A beleza da vida está na presença dos amigos, no reencontro, nas brincadeiras na hora do recreio. Crédito: Freepik
São muitos os enfrentamentos que a educação atualmente precisa fazer. Dar conta de tudo e todos é colocar na pauta que, se por um lado o isolamento e o distanciamento social marcaram de forma incontestável a vida, os estudantes com deficiência continuam suas atividades reforçados pela invisibilidade na educação inclusiva.
E para falar sobre isso, preciso fazer menção ao Projeto de Lei aprovado na Câmara de Deputados, que regulamenta o homeschooling ou educação domiciliar no Brasil. Vale ressaltar que o tema, considerado muito relevante pelo governo, era conduzido por um ministro pastor e sem formação relacionada ao cargo que ocupava.

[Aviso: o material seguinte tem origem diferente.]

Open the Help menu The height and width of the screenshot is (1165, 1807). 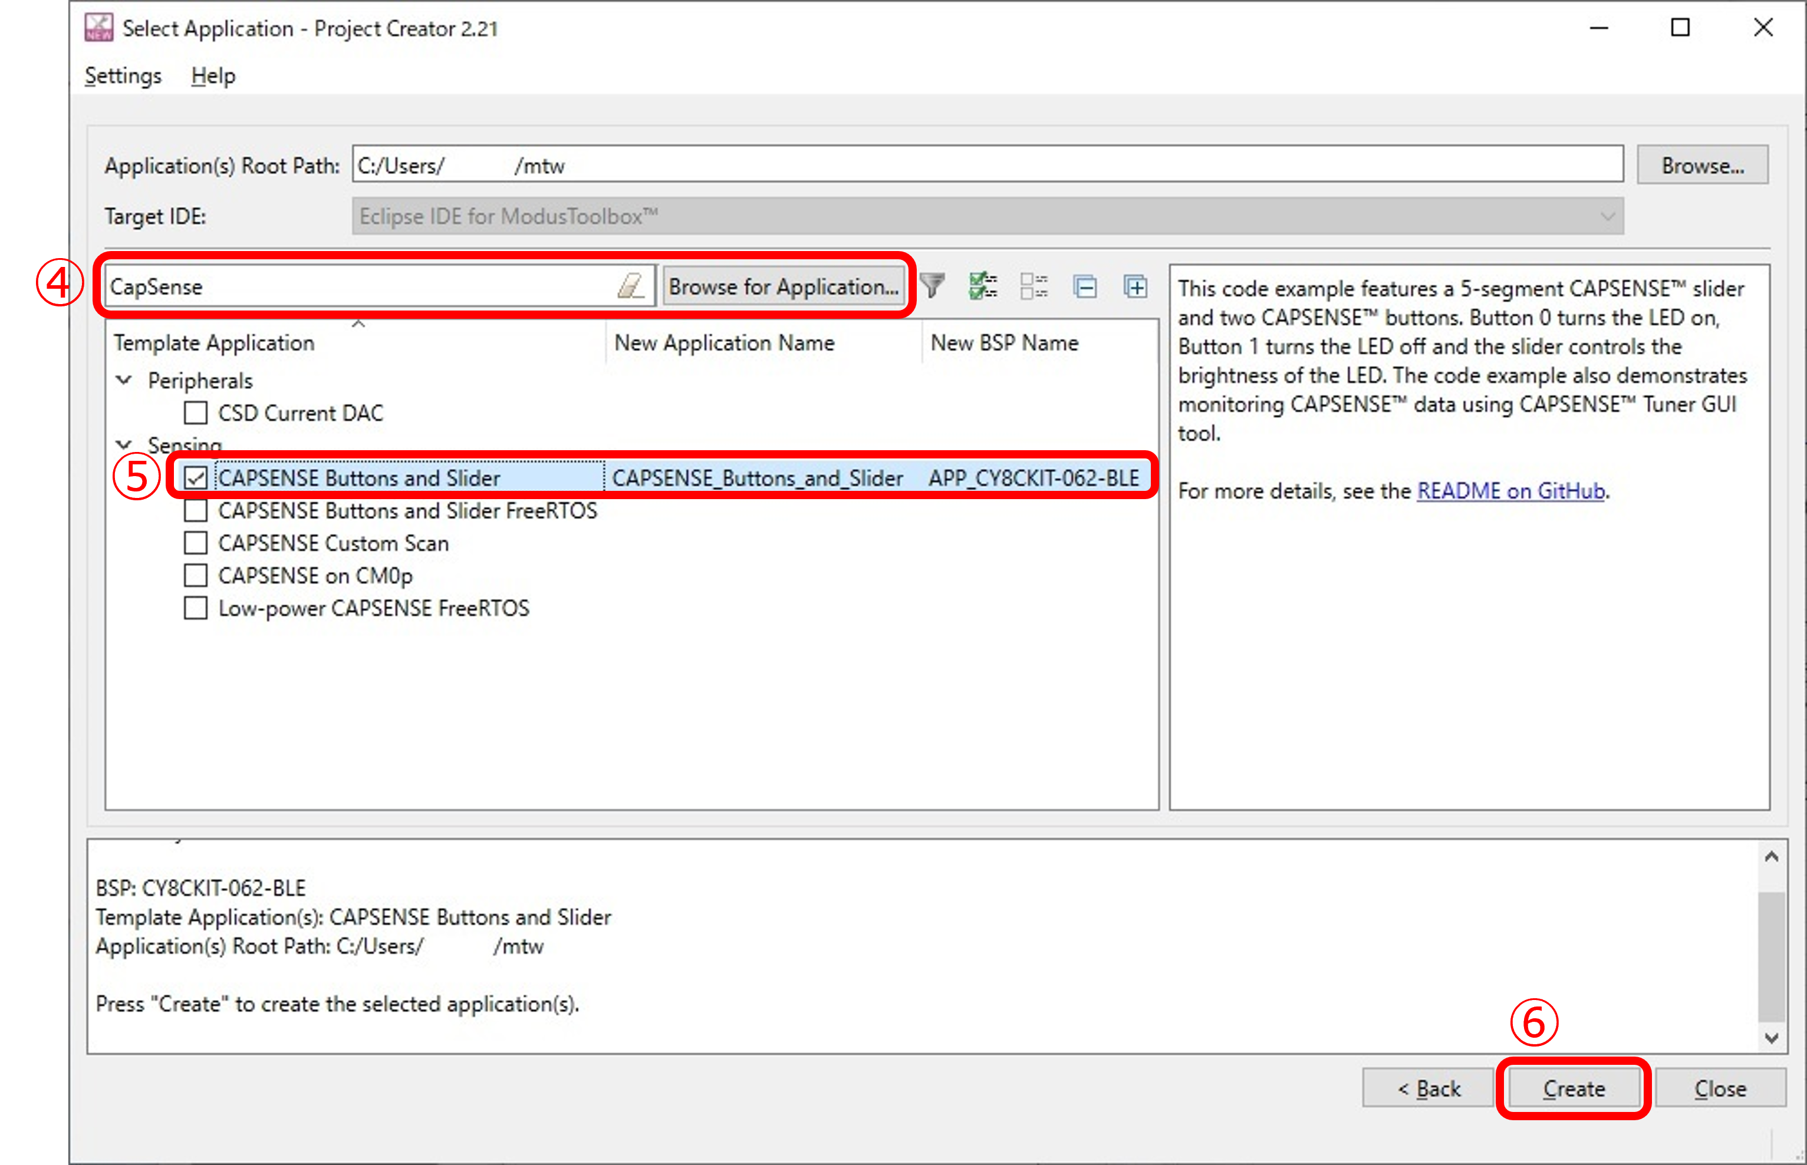pyautogui.click(x=213, y=76)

Ir para escola é aprender a estar no mundo
Adequar o aprendizado, desenvolver habilidades afetivas, reorganizar as matérias e reordenar os objetivos, tudo isso é parte do processo escolar que, ao ser transferido para a educação domiciliar, perde-se o que acontece na escola. Sem falar da convivência com os pares, que representa a vida em sociedade e sem ela não há cidadania.
A beleza da vida está na presença dos amigos, no reencontro, nas brincadeiras na hora do recreio e privar a vida pública das crianças é impedir de pensar e aprender juntos. Porque promover a educação é um ato de amor. Mas que nos dias de hoje, nos exige bem mais que preparar as mochilas, precisamos lançar mão da coragem para que a gente não fuja do debate, do conflito.
Casa é casa, escola é escola
A educação domiciliar como quer o governo agrava as desigualdades e gera novas ameaças, uma vez que os estudantes com deficiência estão entre os mais afetados por esta crise da covid-19. Já no terceiro ano, a pandemia marca o retorno à escola com vivências e sentimentos que podem ter deixado muitos impactos negativos, tanto na aprendizagem como também no aspecto socioemocional.
Com a aprovação do Projeto de Lei do homeschoolling, não vamos resgatar o sentimento de segurança e tampouco recuperar a vida e a aprendizagem, que o distanciamento tirou. E certamente a evasão escolar, que hoje está no ápice, estará legalizada. Que fiscalização dará conta de tantos direitos violados? De quais estudantes estamos tratando? Crianças em situação de rua, que vivem na miséria, negras, são elas quem mais cedo evadem da escola para ingressar precocemente no trabalho.
Educação é mais do que ensinar lições dos livros
Falando ainda das crianças com deficiência, mesmo em circunstâncias normais, elas historicamente têm menos acesso à educação, assistência médica, oportunidades de trabalho e participação nas suas comunidades. Entender a escola como promotora de direitos, incluindo outras diversas ações de prioridade e proteção de vida, deveria ser o único argumento a ser discutido e efetivado pelo governo.
Usar o argumento de que a família tem o direito de escolher, fere absolutamente todos os direitos da criança, de ser e estar no mundo. Tirá-la do convívio e das transformações de conhecimento que acontecem no espaço escolar é limitar o sonho de mudança de mundo que desejamos com a escola.
De quem é a responsabilidade?
Esconder as potencialidades da criança em casa, excluí-la da coletividade, é afirmar que a escola fracassou. E se pensarmos na infraestrutura, baixos salários dos professores, o nefasto decreto número 10.502, e a desordem com o FUNDEB - Fundo de Manutenção e Desenvolvimento da Educação Básica e de Valorização dos Profissionais da Educação, é reafirmar isso.
Quem vai assumir toda essa responsabilidade? Por que a tal PL foi votada em caráter de urgência na calada da noite? Quem sabe a resposta seja compreender que a liberdade e a emancipação que a escola proporciona não condiz com as práticas de poder e vigilância exercidas pelo governo? De se pensar...
Investir na educação pública de qualidade: esse é o papel do governo
A escola precisa melhorar e muito, todos sabemos, mas não podemos jogar no lixo anos de lutas e conquistas de um espaço de convivência coletiva de muitas leituras das relações humanas e suas várias dimensões.
Temos muito trabalho pela frente, e o maior de todos os esforços é não abrir mão da escola como projeto social de emancipação e constituição coletiva. Possibilidades e perspectivas melhores, é o que merecemos.
Este texto não traduz, necessariamente, a opinião de HZ.